Recently, my colleague Michelle Pittman wrote in a JCPR blog post (link expired) that design adds sizzle to a website’s content. She warned, however, thatif the design is brilliant, but doesn’t meet your business needs, you’ve just spent a lot of money on something that will never be quite right.”

As she noted, design, no matter how brilliant, can’t rescue a poorly conceived business concept. But what if you’ve identified your goals and audience, and your content is appropriate and targeted? How do you optimize its presentation in print, online or, more likely, both? How do you ensure that your design will capture and express this content to meet your business needs?

“Pretty is as pretty does” is an important lesson for right living, but looks do matter when it comes to corporate messaging. If you want to get a message across to your audience, you need to consider how to design the message for maximum impact across diverse formats.

Design, in this understanding, is more than a skim coating of graphic flourishes. It is a highly intuitive interface that enhances rather than detracts from the user’s understanding of your product or message. Design is vital because before your content can touch the minds, much less the hearts, of your audience, it has to successfully cross the threshold of their interest. And that’s where bad design will leave even the best content out in the cold.

As content platforms become increasingly complex and integrated, design can only be successful when it is introduce in the planning process as early as possible. Most business content today, regardless of its intent, still gets communicated through words either on a page or on a screen, so the reading experience is central to good business design. Whether it’s in a published article, an email, a financial report or an industry analysis, business content is relatively text heavy and thus, a big part of its design is figuring out how to help people read.

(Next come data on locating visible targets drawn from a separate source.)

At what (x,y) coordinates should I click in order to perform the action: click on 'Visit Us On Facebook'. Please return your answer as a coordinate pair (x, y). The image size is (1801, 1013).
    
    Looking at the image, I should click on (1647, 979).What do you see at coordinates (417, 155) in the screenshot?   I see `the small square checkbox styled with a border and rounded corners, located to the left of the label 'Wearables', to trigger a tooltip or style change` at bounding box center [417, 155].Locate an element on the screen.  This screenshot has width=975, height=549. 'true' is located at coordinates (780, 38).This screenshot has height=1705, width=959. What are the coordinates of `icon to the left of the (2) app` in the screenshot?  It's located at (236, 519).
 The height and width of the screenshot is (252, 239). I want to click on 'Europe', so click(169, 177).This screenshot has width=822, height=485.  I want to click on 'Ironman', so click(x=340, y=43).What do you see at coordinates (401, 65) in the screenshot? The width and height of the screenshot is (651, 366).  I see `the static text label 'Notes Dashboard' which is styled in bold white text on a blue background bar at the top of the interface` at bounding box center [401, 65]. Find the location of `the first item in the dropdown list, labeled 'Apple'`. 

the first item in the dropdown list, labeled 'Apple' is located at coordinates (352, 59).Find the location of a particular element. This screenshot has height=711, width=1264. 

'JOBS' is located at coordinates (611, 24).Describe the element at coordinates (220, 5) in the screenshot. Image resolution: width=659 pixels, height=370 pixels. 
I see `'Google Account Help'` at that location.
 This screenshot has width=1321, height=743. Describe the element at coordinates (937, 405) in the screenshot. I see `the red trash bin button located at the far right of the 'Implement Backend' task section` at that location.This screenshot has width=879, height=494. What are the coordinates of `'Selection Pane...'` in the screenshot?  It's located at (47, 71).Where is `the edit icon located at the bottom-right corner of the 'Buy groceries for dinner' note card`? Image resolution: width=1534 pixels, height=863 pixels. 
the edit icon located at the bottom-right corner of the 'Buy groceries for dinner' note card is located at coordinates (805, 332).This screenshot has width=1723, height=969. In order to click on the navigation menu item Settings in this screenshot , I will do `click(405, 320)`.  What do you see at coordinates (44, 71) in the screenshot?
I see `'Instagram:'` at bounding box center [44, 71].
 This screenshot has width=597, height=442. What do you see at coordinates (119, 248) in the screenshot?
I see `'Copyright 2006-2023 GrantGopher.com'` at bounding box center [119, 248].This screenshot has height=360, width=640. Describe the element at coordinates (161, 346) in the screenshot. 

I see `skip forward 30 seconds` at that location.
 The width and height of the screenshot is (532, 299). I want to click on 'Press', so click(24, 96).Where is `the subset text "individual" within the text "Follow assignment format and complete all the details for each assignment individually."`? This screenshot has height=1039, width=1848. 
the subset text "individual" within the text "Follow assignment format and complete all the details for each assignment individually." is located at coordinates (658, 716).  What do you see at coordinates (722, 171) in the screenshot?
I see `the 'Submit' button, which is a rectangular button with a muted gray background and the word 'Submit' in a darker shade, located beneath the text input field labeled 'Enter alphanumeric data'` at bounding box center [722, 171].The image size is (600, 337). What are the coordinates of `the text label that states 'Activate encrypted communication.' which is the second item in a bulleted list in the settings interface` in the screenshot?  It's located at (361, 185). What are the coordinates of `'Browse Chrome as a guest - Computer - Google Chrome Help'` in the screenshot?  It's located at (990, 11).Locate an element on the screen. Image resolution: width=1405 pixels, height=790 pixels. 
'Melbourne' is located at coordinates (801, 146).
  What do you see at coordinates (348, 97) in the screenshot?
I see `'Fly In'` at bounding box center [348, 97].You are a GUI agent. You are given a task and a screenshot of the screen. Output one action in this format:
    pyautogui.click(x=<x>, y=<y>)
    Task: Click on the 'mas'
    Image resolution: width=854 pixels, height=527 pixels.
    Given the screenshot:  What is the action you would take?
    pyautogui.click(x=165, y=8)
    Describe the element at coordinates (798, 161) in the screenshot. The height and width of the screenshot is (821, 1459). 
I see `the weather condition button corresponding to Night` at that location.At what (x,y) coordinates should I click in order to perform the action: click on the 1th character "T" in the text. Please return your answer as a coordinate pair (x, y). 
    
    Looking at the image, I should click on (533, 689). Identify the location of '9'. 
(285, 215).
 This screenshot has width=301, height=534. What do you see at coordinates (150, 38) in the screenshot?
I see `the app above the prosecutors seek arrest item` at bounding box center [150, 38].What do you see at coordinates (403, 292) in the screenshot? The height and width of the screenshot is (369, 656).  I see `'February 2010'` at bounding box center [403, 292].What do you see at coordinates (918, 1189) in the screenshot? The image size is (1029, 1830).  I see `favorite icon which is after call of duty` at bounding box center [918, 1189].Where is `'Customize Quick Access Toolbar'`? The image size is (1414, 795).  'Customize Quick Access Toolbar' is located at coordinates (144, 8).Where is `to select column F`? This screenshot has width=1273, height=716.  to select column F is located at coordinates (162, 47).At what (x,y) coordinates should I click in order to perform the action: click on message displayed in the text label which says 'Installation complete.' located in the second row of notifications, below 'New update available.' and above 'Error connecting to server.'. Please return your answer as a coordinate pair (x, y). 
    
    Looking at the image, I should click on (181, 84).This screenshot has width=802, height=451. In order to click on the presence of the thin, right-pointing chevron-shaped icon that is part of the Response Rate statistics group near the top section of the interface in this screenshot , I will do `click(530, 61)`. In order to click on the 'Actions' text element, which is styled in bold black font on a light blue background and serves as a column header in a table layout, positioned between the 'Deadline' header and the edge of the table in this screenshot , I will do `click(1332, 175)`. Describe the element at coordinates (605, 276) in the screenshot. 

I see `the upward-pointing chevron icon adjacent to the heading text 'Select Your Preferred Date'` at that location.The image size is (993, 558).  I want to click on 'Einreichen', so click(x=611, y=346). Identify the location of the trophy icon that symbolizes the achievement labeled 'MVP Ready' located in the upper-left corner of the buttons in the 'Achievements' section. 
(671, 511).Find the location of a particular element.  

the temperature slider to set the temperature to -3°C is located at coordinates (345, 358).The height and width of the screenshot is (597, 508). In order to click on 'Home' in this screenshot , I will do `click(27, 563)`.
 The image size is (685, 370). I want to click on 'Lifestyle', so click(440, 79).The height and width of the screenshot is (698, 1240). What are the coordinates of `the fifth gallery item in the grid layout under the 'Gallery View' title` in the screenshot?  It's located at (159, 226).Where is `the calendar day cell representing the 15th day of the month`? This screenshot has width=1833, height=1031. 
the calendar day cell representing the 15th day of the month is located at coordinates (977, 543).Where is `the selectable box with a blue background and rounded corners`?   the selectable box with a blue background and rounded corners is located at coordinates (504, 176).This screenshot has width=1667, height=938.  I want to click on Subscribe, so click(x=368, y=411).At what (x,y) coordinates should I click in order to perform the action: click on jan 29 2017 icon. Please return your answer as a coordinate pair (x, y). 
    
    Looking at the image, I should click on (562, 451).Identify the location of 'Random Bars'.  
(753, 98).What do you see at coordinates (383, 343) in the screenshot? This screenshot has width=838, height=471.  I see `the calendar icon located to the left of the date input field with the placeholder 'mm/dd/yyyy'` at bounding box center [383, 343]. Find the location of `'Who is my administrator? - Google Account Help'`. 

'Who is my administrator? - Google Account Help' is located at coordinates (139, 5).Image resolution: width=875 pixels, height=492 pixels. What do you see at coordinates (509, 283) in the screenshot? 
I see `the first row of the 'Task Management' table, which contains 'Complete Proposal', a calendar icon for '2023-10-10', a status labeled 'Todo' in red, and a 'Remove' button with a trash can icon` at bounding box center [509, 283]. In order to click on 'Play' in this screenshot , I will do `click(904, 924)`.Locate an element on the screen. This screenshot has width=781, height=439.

Tomes have been written about the best practices for designing text, especially in the digital age, but the most important elements include:

  • Create concise text blocks – Nothing is more daunting to the eye than a wall of words. Break text up into bite-sized chunks. This needn’t turn your content into sound bites; it just makes it more accessible to the reader.
  • Keep it clean – Use lots of white space as breathing room. Choose a limited number of typefaces, styles and graphic elements to avoid cluttering up the page and confusing the reader.
  • Make judicious use of hyperlinks – On the one hand, links can add depth and credibility to content. On the other, they can lead an audience away from your messaging. If you want people to stay focused, use links as footnotes rather than as primary content. However, links play an important role in SEO, so mind that too.
  • Build a logical hierarchy – People need to know where they are in the stream of words, so create a clear hierarchy of headlines, subheads, and secondary content to guide them through the process. Bullets and lists help highlight your main points.
  • Use images and captions – Infographics present complex information quickly and clearly. They may be too informal for some business uses, but captioned charts and graphs can illustrate data that would otherwise be unwieldy in words.

These have always been the tenets of good graphic design, but they’ve become much more important in the digital age. The distractions are simply too numerous, the alternatives too enticing. Corporate messaging needs substance, undeniably. But then it needs design to help sell that substance.